Weniger bekannt ist, dass der Text der Performance auf die Schriften der Anthropologin Rita Segato zurückgeht. Selten gelingt es, dass theoretische Arbeiten direkte Ideengeber und Inspirationsquellen für Protestaktionen sind. Umso interessanter scheint die Auseinandersetzung mit Rita Segatos Werk.

Die Entstellung der Körper von ermordeten Frauen, deren Leichen an öffentlichen Plätzen förmlich ausgestellt werden, zeichnen ein Muster entgrenzter Grausamkeit und Gewalt. Woher kommt diese übermäßige Grausamkeit, die in Teilen Lateinamerikas zu beobachten ist? Wer übt sie aus? Und zu welchem Zweck? Diesen Fragen geht Segato in ihrem Essay Las nuevas formas de la guerra y el cuerpo de las mujeres (auf Deutsch: Die neuen Formen des Krieges und der Körper der Frauen) nach, der inzwischen ein Grundlagentext für feministische Theoretiker*innen und Aktivist*innen ist, aber bislang weder ins Englische noch ins Deutsche übersetzt wurde.

Die neuen Kriege, von denen sie schreibt, sind keine Kriege mehr, die sich zwischen Nationalstaaten und auf Schlachtfeldern oder in Schützengräben abspielen. Es sind Kriege zwischen mafiösen Banden, parastaatlichen Milizen und privaten Sicherheitskräften. Durch mangelnde Rechtsstaatlichkeit haben sie nur selten eine Bestrafung zu fürchten.

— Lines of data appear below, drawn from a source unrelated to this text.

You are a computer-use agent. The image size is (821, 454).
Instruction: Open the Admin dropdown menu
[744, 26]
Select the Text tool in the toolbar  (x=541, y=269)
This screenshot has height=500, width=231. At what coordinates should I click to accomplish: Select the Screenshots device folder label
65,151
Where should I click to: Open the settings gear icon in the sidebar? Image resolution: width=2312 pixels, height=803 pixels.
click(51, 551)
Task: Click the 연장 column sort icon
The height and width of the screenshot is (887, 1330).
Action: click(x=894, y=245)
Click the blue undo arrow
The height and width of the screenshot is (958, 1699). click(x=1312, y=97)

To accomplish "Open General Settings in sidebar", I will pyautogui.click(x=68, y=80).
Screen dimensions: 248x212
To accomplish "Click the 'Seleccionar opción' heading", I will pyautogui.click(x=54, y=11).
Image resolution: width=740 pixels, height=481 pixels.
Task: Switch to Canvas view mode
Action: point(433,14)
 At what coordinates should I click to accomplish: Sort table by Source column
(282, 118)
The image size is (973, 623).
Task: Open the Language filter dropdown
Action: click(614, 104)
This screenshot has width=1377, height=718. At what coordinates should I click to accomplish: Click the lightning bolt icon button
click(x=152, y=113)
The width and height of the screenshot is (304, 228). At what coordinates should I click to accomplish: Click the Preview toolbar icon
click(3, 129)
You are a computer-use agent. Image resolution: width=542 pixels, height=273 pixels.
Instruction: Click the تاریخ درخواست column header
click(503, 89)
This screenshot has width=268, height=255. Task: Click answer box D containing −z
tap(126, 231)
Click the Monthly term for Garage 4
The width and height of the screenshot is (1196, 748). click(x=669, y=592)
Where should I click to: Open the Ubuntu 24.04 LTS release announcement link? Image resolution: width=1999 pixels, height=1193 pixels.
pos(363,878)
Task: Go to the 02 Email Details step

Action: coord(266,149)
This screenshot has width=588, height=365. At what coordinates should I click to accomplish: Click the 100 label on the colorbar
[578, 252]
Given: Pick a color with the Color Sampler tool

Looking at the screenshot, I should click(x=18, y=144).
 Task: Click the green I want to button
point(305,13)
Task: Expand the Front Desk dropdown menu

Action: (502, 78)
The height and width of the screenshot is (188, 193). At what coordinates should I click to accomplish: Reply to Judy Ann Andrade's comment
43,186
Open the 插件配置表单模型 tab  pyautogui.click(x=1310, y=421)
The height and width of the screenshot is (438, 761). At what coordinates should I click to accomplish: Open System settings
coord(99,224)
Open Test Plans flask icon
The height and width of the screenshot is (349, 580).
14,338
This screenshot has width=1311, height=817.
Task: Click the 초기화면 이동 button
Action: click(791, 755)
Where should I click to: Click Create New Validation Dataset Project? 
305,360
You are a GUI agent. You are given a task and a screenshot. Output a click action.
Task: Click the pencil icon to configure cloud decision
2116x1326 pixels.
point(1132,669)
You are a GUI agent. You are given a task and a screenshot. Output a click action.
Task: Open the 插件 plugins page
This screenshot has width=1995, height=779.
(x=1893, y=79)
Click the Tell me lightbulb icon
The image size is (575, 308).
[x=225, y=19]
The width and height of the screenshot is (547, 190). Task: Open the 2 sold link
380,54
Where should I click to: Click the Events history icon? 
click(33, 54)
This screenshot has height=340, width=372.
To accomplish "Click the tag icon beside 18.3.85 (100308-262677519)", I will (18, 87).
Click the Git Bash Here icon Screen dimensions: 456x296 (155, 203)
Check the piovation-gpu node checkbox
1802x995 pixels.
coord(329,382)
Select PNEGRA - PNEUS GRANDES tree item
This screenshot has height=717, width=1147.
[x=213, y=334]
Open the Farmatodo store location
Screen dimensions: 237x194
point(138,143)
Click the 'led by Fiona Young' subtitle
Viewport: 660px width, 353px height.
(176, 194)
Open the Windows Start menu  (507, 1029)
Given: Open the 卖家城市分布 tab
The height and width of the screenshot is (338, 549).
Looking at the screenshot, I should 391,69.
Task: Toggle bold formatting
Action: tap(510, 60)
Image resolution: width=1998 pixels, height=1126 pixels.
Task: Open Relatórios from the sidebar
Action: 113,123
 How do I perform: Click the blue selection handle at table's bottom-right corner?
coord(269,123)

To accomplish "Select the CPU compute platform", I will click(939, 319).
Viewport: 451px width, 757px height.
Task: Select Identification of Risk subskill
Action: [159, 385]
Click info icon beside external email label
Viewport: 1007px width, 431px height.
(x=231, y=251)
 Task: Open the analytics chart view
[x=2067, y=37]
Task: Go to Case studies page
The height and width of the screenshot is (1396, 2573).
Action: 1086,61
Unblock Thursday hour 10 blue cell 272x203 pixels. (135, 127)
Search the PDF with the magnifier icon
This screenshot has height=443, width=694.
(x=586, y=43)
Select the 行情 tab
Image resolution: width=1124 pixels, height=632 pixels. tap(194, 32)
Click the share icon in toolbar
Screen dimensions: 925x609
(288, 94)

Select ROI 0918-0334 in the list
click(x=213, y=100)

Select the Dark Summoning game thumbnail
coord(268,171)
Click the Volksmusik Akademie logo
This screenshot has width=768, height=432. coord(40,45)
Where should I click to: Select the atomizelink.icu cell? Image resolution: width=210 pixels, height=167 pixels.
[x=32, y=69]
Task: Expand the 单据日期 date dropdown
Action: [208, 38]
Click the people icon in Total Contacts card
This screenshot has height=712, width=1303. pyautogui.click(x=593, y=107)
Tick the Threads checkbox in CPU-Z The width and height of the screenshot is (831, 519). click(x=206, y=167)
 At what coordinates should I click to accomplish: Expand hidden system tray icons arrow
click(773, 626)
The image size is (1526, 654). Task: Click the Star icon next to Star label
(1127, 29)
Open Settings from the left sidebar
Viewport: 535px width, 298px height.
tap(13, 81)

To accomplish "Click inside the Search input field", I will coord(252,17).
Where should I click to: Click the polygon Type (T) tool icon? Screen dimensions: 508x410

Denn bei aller nötigen Unterscheidung je nach Region und Kontext erlauben es Korruption und Straflosigkeit den jeweiligen Akteuren, die sich in einem Gefüge aus staatlichen Institutionen, Wirtschaft und organisiertem Verbrechen bewegen, jeweilige Interessen, seien sie ökonomisch oder machtpolitisch, ohne juristische Konsequenzen zu verfolgen. Staatliche Institutionen sind somit nicht unfähig, sondern dulden die „neuen Kriege“, um jenes Gefüge zu stabilisieren. Was Segato als die neuen Kriege bezeichnet, folgt somit auch der Logik eines entfesselten Ordnungsregimes, das auf kapitalistischer Verwertung und globaler Ökonomie fußt: „So sind Verbrechen und die Akkumulation von Kapital mit illegalen Mitteln keine Ausnahmeerscheinung, sondern sind strukturell und zugleich strukturierend für Politik und Ökonomie“ (S. 76).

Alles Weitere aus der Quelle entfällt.